The output of !heap -s displays which heaps are LFH enabled.
From looking at the !heap documentation in the Debugging Tools for Windows help file and the heap docs on MSDN and a great excerpt from Advanced Windows Debugging, here's what I've been able to put together:
HEAP_ENTRY: pointer to entry within the heap. As you found, there is an 8 byte header which contains the data for the HEAP_ENTRY structure. The size of the HEAP_ENTRY structure is 8 bytes which defines the "heap granularity" size. This is used for determining the...
SIZE: size of the entry in terms of the granularity (i.e. the allocation size / 8)
FLAGS: these are defined in winbase.h with explanations found the in MSDN link.
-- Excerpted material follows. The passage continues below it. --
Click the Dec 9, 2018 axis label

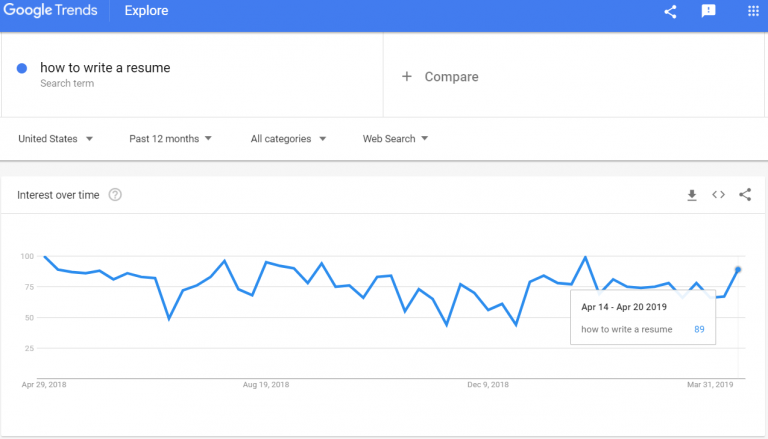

USERPTR: the actual pointer to the allocated (or freed) object
Well, the main difference between HEAP_ENTRY and UserPtr is the due to the fact that heaps have to be indexed, allocated, filled with metadata (like the allocated length made available to user)... otherwise, how could you free(p) something without providing how many bytes were allocated? Same thing with the two size fields: one thing is how big the structure indexing the heap is, one thing is how big is the memory region made available to the user.
The FLAGS, in turn, basically specify which properties of the allocated memory block, if it is committed or just reserved, and, I guess, used by the kernel to rearrange or share memory regions if needed (but as nithins specifies they are documented in MSDN).
The PREV ptr is used to keep track of all the allocated regions and the first pointer is stored in the PEB structure so both user-space and kernel-space code is aware of the allocated heap pools.